Teenager at gaming setup with Roblox game world on screens

Roblox paid out $1.5 billion to its game creators in 2025, a staggering 63% increase from the previous year. The most remarkable part? Many of the platform's top earners are teenagers and high schoolers, turning what started as an after-school hobby into serious six-figure monthly income streams.

The Numbers Are Staggering

Roblox's top 1,000 creators earned an average of $1.3 million each in 2025. But the wealth distribution is heavily skewed — that top 1,000 accounts for 87% of the entire payout pool. The platform now has 144 million monthly active users, and the creator economy has become a legitimate career path for a generation that grew up playing on their parents' iPads.

Meet the Teen Making $400K a Month

Nate Colley, a 19-year-old from a trailer park in Nova Scotia, Canada, is pulling in $400,000 a month from his Roblox game "Fisch." He built the fishing game between homework and a part-time job at a Chinese restaurant. Today, Fisch attracts millions of players and generates revenue from brand partnerships with companies like Lego and Walmart, which advertise on the game's digital fishing rods.

More Than Half Are High Schoolers

Over 50% of Roblox's active creators are high school students. They're building games, designing virtual items, and creating experiences that rival what traditional game studios produce — all while juggling classes and homework. The platform has essentially created a new generation of entrepreneurs who learned business by building things people actually want to play.
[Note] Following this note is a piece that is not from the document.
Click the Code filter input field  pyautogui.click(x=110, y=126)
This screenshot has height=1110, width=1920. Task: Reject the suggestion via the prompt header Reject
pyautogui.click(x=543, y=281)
While Major Studios Cut Jobs

The irony is hard to miss. While major game studios have been laying off thousands of employees and canceling blockbuster projects, teenage Roblox creators are thriving. The platform's low barrier to entry — free development tools, built-in distribution, and a massive audience — has democratized game development in ways the traditional industry never anticipated.

The Bottom Line

Roblox's creator economy is both inspiring and sobering. A 19-year-old making $400K a month from a fishing game he built as a hobby is a feel-good story. But the 87% wealth concentration among the top 1,000 creators mirrors the same inequality we see everywhere else in tech. For every Nate Colley, there are thousands of kids making pennies. Still, the fact that the platform paid out $1.5 billion — more than many traditional game publishers' entire revenue — shows that the future of gaming might look nothing like what the industry expected.